Se estrena La chica sin nombre, la última obra de los hermanos Dardenne, que formó parte de la Competencia oficial de la última edición del Festival de Cine de Cannes.
Los hermanos Dardenne tienen un lugar asegurado dentro de la cartelera porteña. Así como Woody Allen, o en su momento, Claude Chabrol, Jean-Pierre y Luc forman parte del reducido circuito de directores que se ganaron a un sector del público porteño que busca un cine más “europeo” e intelectual que las típicas propuestas mainstream -que sin desmerecerlas- apuntan a un público más adolescente, o que simplemente buscan una distracción.
El lenguaje de los Dardenne es directo, crudo y “real”. Su pasado como documentalistas los ha convertido en observadores de los problemas sociales europeos y, más allá del alegato que le aportan a cada uno de sus relatos, casi nunca juzgan el accionar de sus personajes. Los siguen, pero rara vez los condenan.
A diferencia de Ken Loach, que apuesta por una narración un poco más obvia y efectista, el talento de los Dardenne es que parten de la anécdota para narrar algo más grave.
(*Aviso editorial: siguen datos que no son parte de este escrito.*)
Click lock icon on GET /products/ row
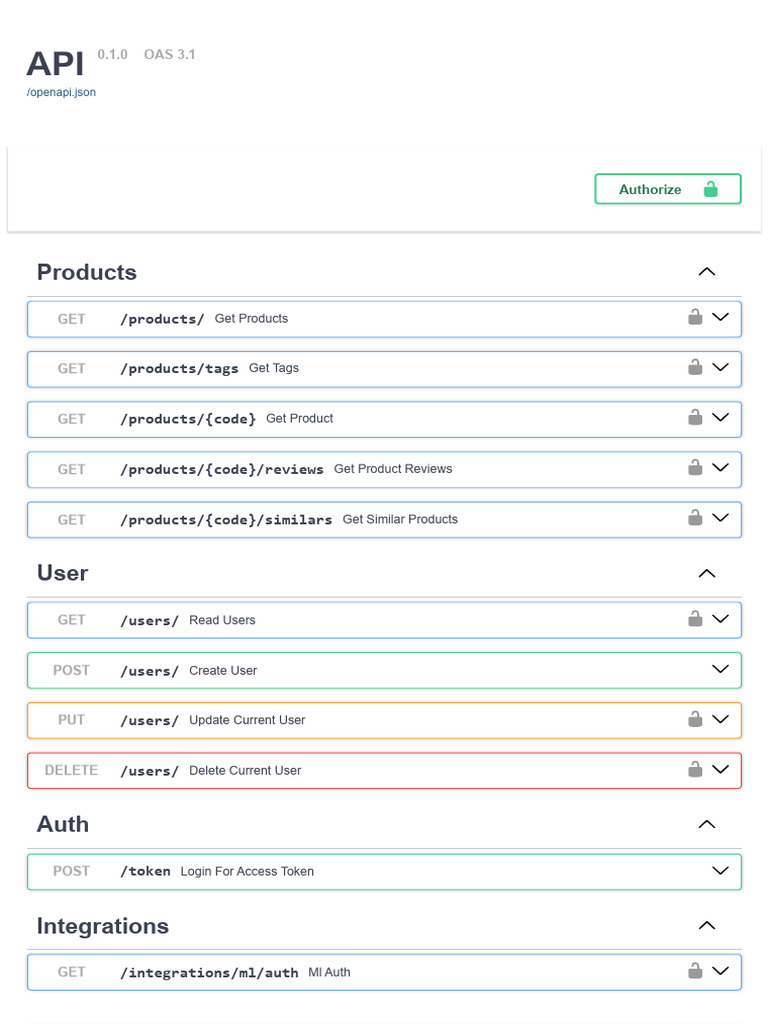 click(695, 317)
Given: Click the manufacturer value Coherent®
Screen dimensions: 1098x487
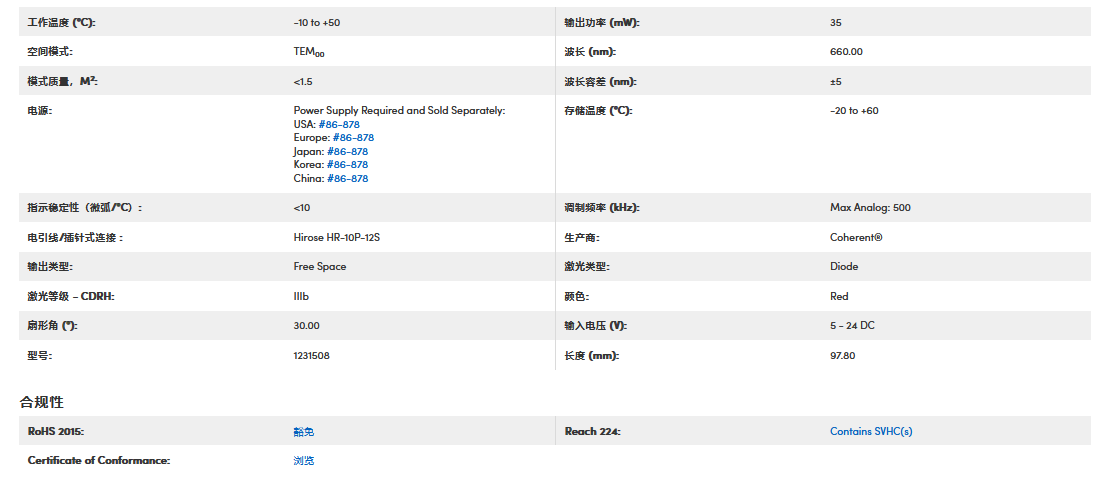Looking at the screenshot, I should click(856, 238).
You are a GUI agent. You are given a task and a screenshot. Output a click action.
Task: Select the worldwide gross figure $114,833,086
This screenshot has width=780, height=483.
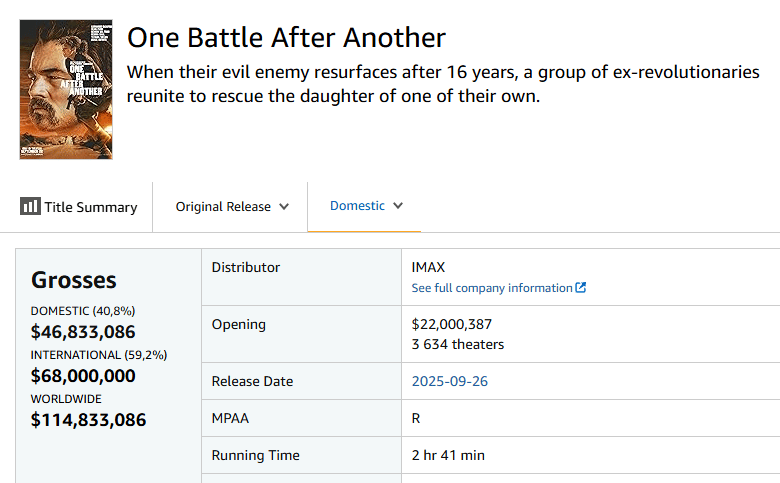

La chica sin nombre no es un film de denuncia como podría ser Dos días y una noche (su anterior obra), sino un punto de vista distinto acerca de la situación de refugiados e inmigrantes africanos en Bélgica y Francia.
Los Dardenne nunca trabajan en las grandes ciudades sino en las periferias, donde vive la clase trabajadora y los sectores marginalizados socialmente. Evitan el pintorequismo pictórico, pero no por eso descuidan la estética. Siguen siendo fieles a la cámara en mano y los planos cerrados. No tan cercanos ni con el nervio de Rosetta o El hijo pero en un tono similar. Los planos secuencia se mantienen pero con mayor transparencia que en otras obras.
Esta vez la protagonista absoluta es Jenny Davin -austera pero emotiva interpretación de Adèle Haenel- la doctora de una clínica particular para emergencias. A poco tiempo de haber aceptado un importante puesto dentro de una empresa privada debe enfrentar un hecho extraordinario: a pocas cuadras de la clínica es encontrada muerta una mujer a la que ella no dejó entrar por haber tocado el timbre fuera del horario de atención.
La culpa de Jenny, combinada con la falta de pistas por parte de la policía, la llevan a obsesionarse con el caso. Pero lo que más le quita el sueño no es el crimen per se o descubrir al asesino. Lo que le quita el sueño es no conocer la identidad de la víctima. A partir de ahí comienza su propia investigación que la llevará a terrenos no habituales y circunstancias semiviolentas.
Los Dardenne no pretenden aportar información nueva al “tema” refugiados. Por el contrario, intentan humanizar el hecho y tratar a cada víctima como un caso particular. No un número más si no personas de carne y hueso, con familia, nombre y apellido. La protagonista, desde su perspectiva de clase media trabajadora, representa el ojo del europeo que no es ajeno a la situación que vive el continente pero desconoce los componentes sociales involucrados en cada caso.
Los directores se manejan con sutileza e intentan no apelar al trazo grueso pero no pueden evitar que en el final aflore el sentimentalismo. Aún así la sobriedad y la complejidad de la protagonista, de una honestidad irreprochable, permiten crear una natural empatía con el espectador.
La chica sin nombre amaga en convertirse en un policial clásico -un whodunit- pero cumple con los objetivos ideológicos y la sequedad estética que caracteriza a los directores de El hijo. Las subtramas se van acoplando fluida y coherentemente al conflicto central y las sólidas interpretaciones secundarias -en las que brillan dos actores fetiches como Olivier Gourmet y Jérémie Renier- nunca le hacen sombra a la notable Adèle Haenel.